Bozma üzerine yerel mahkemece bozmaya konu ilamlar incelenip yeniden değerlendirme yapılarak önceki hükümde direnilmesine karar verilmiş ise de;
Yargıtay Ceza Genel Kurulunun benzer bir hüküm nedeniyle aynı mahkemece verilen direnme kararını 25/10/2016 tarih ve 2016/19-509 esas, 2016/380 karar sayılı kararı ile eylemli uyma kabul edip dosyayı temyiz incelemesi yapılmak üzere Dairemize gönderdiği de gözetilerek Bakırköy 1. Fikri ve Sınai Haklar Ceza Mahkemesinin 15/11/2016 tarih 2016/463 esas ve 2016/591 karar sayılı direnme kararı da eylemli uyma kabul edilerek yapılan incelemede;
Yerinde görülmeyen sair temyiz iddiaların reddi;
Ancak;
Ceza Hukukunda, Kanundaki tanımlamaya uygun her sonuç ilke olarak ayrı bir suç oluşturur. Bu nedenle sanığın eylemi kaç sonuç meydana getirmişse o kadar da suç işlemiş sayılır. İşlediği her suç nedeniyle de ayrı ayrı cezalandırılır.
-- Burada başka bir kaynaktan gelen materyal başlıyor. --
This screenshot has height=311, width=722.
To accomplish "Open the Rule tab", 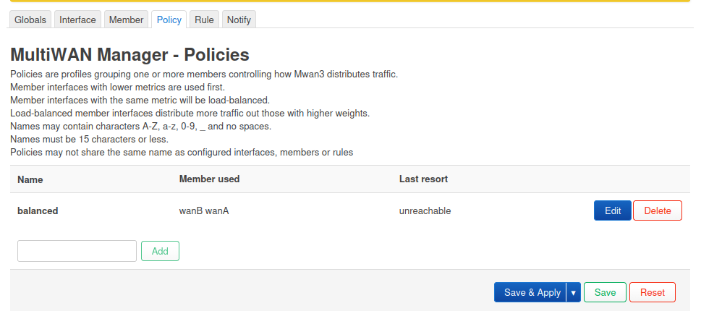I will (x=204, y=20).
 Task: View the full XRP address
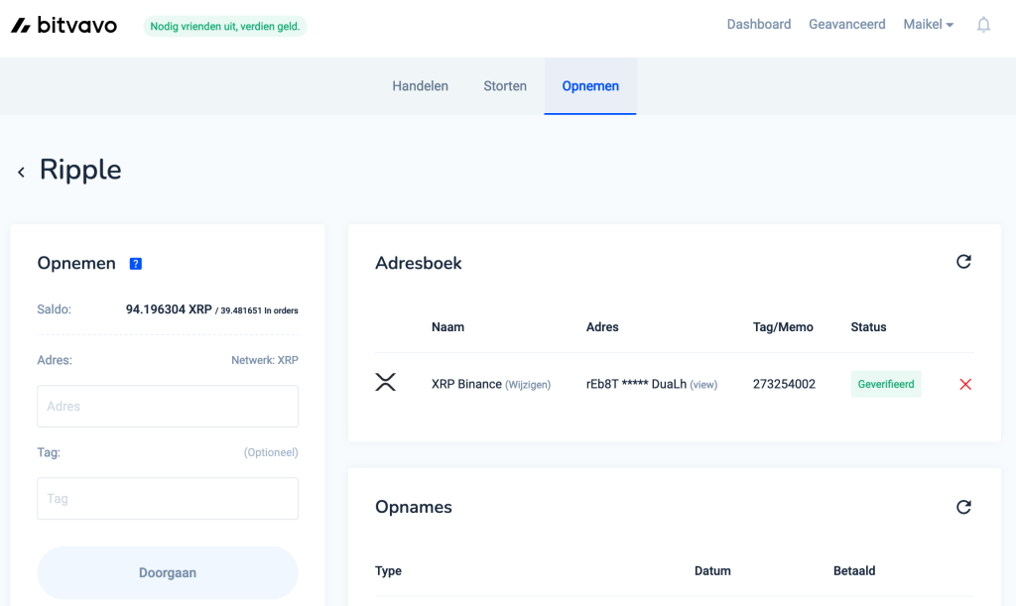[x=703, y=385]
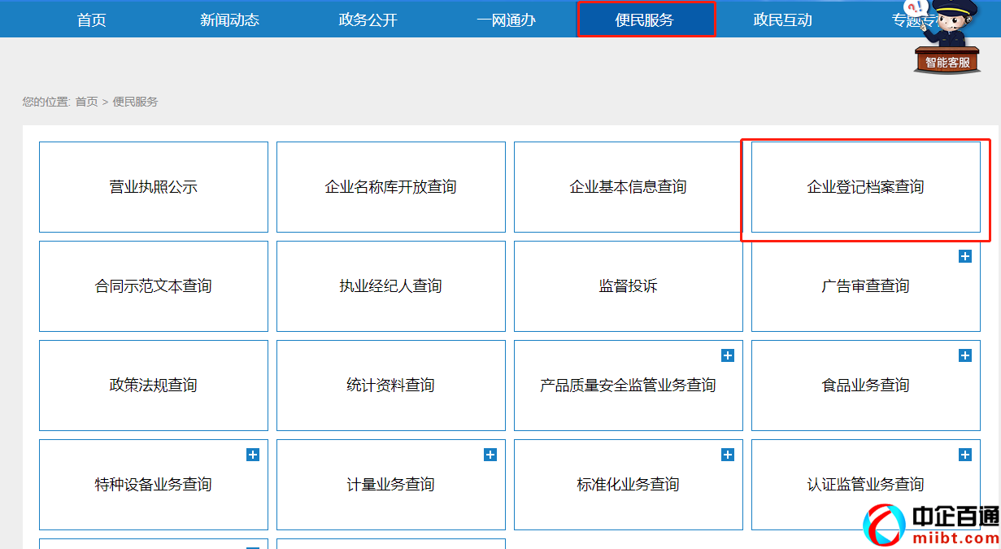
Task: Expand the 广告审查查询 sub-options
Action: [x=964, y=256]

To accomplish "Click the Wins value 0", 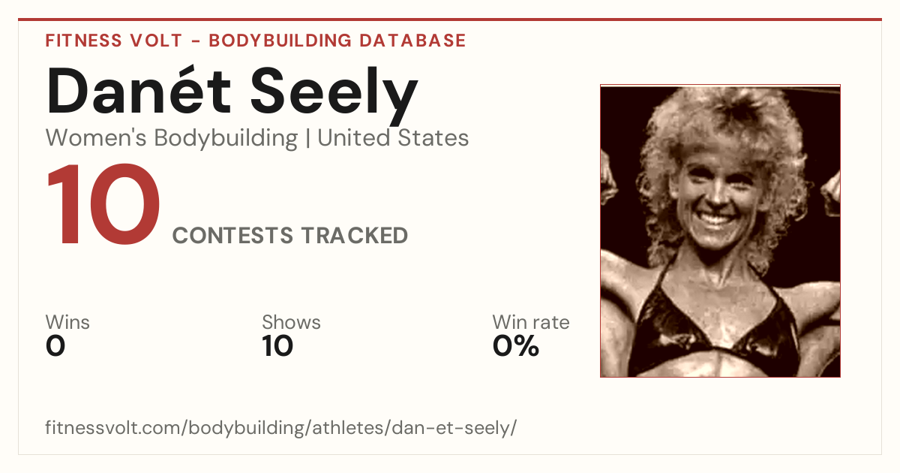I will coord(56,346).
Bazı hallerde ise değişik sonuçlardan dolayı sanığa ayrı ayrı cezalar verilmeyerek, tek ceza verilmesi ile yetinilir. Birden fazla sonucun meydana gelmesine rağmen, sanığa tek ceza verilmesini gerektiren durumlardan biri, zincirleme (müteselsil) suçtur.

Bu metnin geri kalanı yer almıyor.